■ **ASSIGNED TASK 1**
Switch "loss" to "bereavement" in the part of the essay on Japanese grief that begins at the words "The structure was" and stops after "and the dead.", and write out that part.
■ **ASSIGNED TASK 2**
From the essay on Japanese grief, list each thing about the Japanese way of death and grief that the writer has been thinking about in the years since.
== SOURCE TEXT
How Japan Handles Death: Funerals, Ancestors, and the Buddhist Way of Grief
By Yoshi | Japan Unveiled
My father died on a Tuesday morning in early November.
I was at work when my mother called. By the time I arrived at the hospital, the nurses had already begun the specific procedures that Japanese medical culture has developed for the period immediately following death — the matomegashi (preparation of the body), the specific washing and dressing that prepares the deceased for the next stages of the process that would unfold over the following days with a regularity and a structure that I, in my grief, found more sustaining than I had expected.
The structure was not mine. I did not create it and I could not have. It had been created, over centuries, by the Japanese Buddhist tradition and by the specific conventions that Japanese culture has developed for moving through the experience of loss. All I had to do was follow it. The structure held me in the days when I could not have held myself.
I have been thinking about this in the years since — about what the Japanese way of death and grief provides, what it requires, and what it reveals about the Japanese understanding of the relationship between the living and the dead.
This article is my attempt to share that thinking.
====
== SUPPLIED INFORMATION
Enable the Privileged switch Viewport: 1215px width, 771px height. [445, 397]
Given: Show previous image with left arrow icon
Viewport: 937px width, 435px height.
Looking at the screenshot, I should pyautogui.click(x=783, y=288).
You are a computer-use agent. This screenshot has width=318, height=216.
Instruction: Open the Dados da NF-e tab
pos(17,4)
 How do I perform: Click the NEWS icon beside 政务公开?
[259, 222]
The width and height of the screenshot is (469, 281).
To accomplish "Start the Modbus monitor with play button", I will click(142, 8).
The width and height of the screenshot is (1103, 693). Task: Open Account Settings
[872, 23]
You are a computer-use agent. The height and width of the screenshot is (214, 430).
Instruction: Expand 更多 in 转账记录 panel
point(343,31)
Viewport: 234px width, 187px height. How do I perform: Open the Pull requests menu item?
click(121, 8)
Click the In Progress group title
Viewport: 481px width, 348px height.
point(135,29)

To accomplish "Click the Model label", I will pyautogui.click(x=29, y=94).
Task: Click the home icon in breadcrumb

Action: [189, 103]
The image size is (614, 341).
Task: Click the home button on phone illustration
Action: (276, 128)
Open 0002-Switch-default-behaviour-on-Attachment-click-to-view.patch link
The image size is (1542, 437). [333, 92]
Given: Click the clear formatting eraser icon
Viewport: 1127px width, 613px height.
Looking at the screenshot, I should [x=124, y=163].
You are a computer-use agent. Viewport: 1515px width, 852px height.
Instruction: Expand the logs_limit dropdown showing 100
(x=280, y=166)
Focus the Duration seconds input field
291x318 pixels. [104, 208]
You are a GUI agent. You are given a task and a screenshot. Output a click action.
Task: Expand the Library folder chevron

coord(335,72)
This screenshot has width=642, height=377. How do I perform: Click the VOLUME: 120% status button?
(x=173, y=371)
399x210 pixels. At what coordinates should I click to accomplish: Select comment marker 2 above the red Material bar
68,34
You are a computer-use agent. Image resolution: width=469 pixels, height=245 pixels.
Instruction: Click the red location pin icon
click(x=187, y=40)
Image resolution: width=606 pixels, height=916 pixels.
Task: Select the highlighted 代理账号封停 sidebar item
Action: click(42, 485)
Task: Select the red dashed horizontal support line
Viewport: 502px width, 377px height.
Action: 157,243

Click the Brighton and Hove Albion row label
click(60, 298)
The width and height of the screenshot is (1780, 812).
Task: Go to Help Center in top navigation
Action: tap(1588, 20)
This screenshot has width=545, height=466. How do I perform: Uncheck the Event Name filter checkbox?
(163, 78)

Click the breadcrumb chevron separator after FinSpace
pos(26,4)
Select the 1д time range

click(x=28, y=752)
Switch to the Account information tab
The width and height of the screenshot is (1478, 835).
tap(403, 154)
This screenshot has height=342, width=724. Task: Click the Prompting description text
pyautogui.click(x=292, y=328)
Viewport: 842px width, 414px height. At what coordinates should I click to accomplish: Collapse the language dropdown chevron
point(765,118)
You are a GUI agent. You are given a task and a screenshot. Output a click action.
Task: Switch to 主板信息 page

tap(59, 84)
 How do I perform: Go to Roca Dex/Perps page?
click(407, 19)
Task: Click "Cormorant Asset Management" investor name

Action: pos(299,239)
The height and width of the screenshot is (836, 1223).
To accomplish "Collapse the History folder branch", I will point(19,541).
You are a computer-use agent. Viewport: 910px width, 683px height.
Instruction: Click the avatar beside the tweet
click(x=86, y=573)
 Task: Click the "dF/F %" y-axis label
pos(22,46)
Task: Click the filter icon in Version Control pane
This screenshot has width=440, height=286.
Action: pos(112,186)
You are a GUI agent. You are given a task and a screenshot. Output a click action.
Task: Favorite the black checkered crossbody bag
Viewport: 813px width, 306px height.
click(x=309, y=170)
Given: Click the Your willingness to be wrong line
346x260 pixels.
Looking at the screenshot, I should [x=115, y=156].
====
■ **WRITTEN ANSWER 1**
The structure was not mine. I did not create it and I could not have. It had been created, over centuries, by the Japanese Buddhist tradition and by the specific conventions that Japanese culture has developed for moving through the experience of bereavement. All I had to do was follow it. The structure held me in the days when I could not have held myself.
I have been thinking about this in the years since — about what the Japanese way of death and grief provides, what it requires, and what it reveals about the Japanese understanding of the relationship between the living and the dead.

■ **WRITTEN ANSWER 2**
- what it provides
- what it requires
- what it reveals about the Japanese understanding of the relationship between the living and the dead